The exercise » Can you give the rows below again, from the line containing "You are a GUI" through the end of the rows, with "screenshot" renamed to "screen image" and all else unchanged, leaving the pictures out?

--------------------------------------------------

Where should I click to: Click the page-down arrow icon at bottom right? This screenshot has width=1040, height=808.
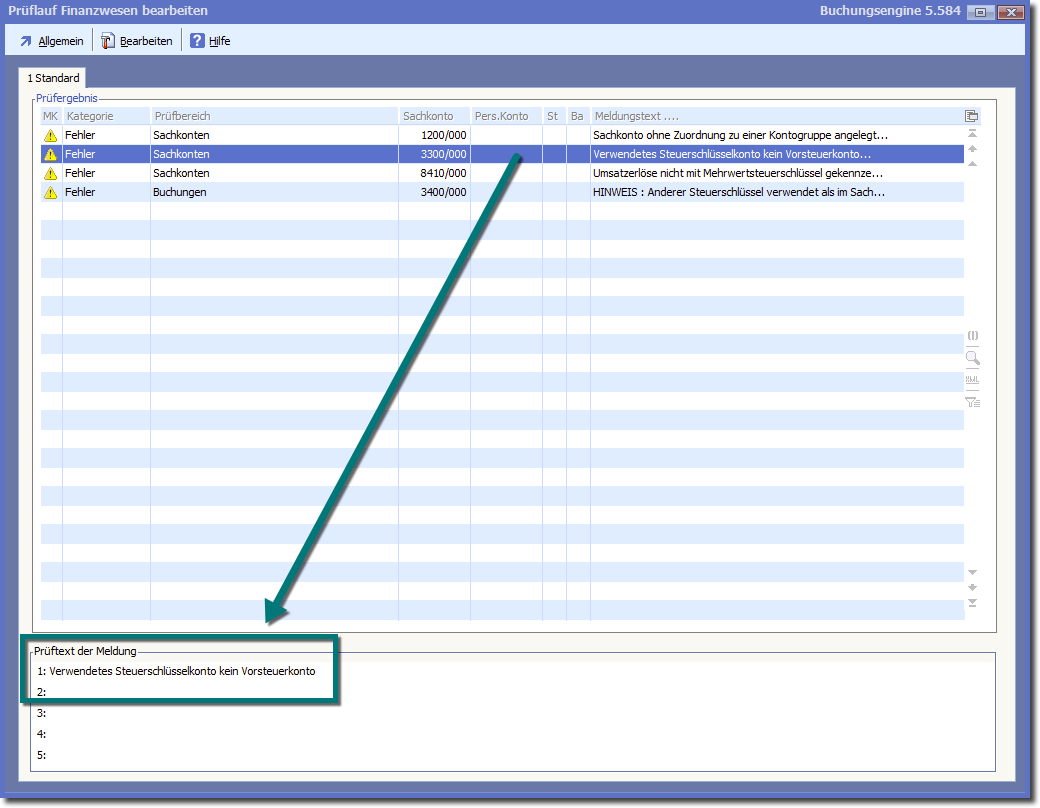click(x=972, y=573)
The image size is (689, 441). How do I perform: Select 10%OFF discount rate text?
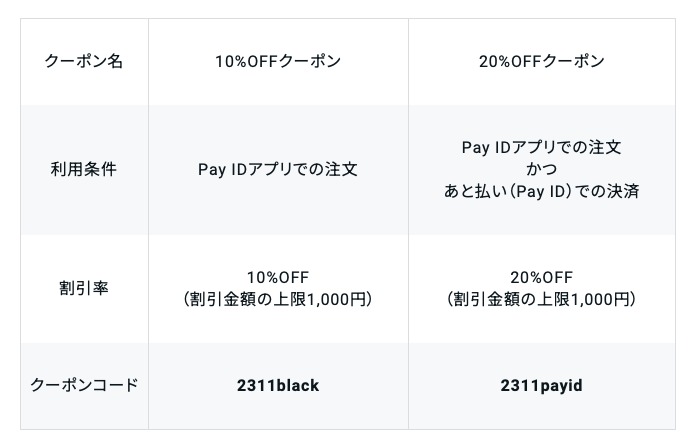point(278,277)
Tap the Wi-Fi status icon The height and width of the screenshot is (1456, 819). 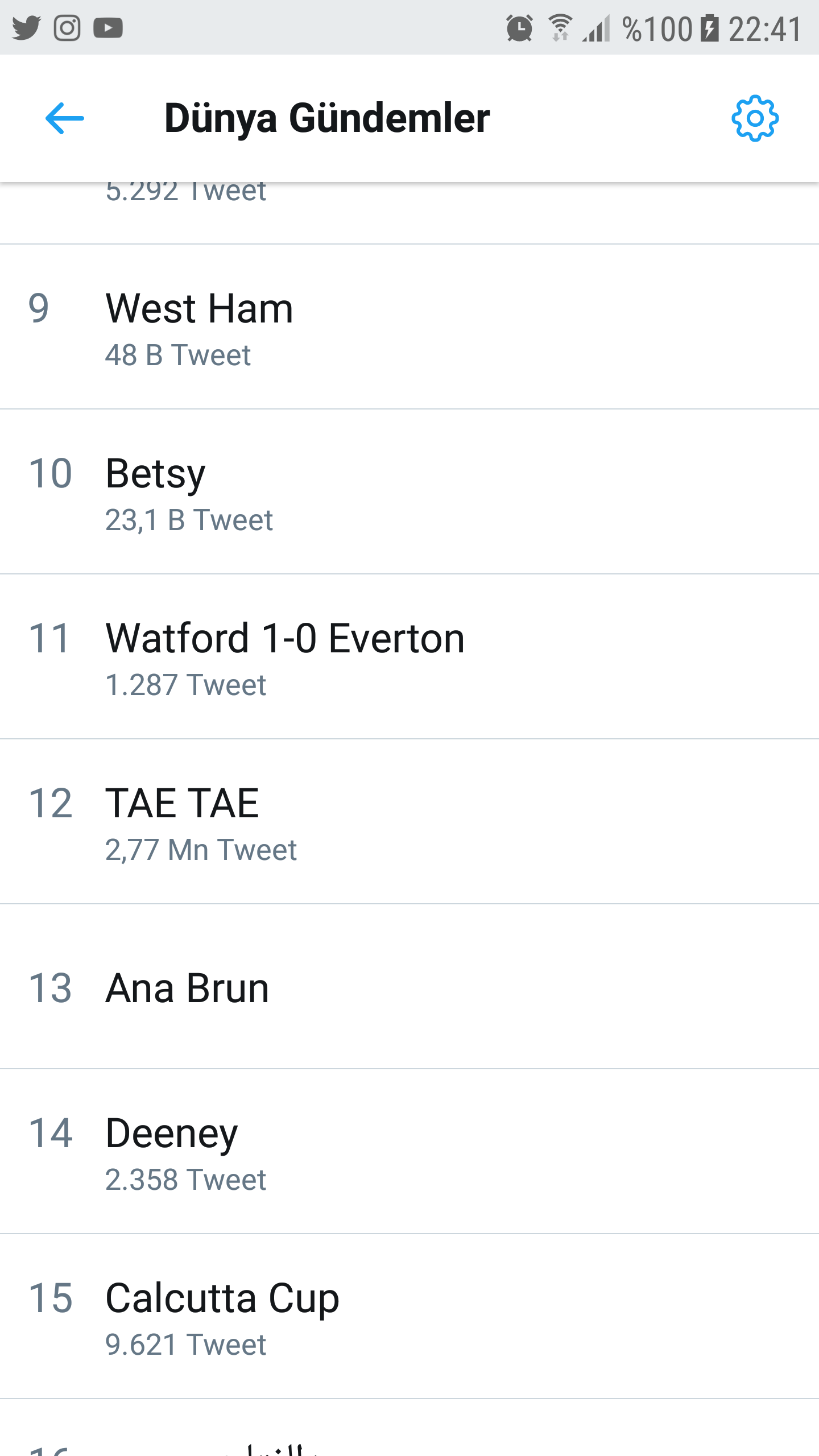(560, 28)
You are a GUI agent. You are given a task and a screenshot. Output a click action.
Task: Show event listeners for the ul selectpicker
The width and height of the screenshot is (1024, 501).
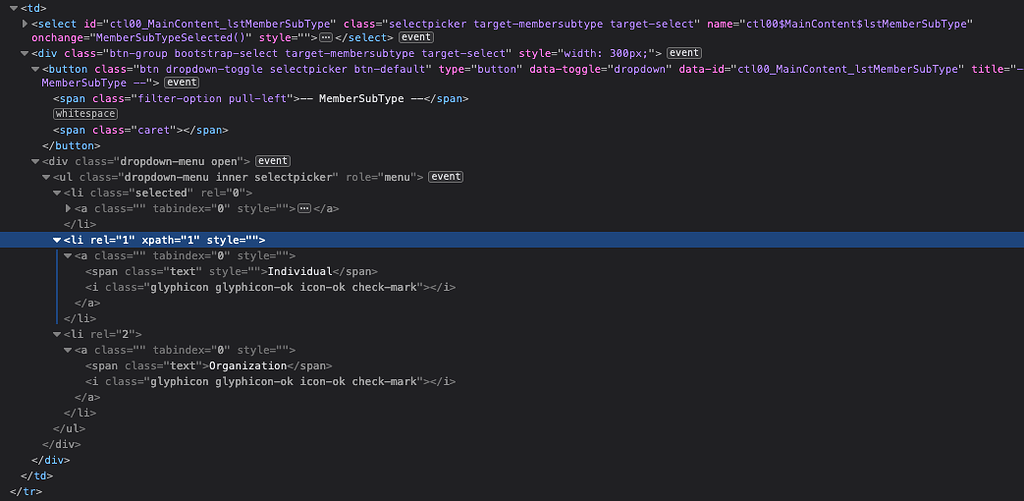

--------------------------------------------------

The response »
You are a GUI agent. You are given a task and a screen image. Output a click action.
Task: Show event listeners for the ul selectpicker
The width and height of the screen image is (1024, 501).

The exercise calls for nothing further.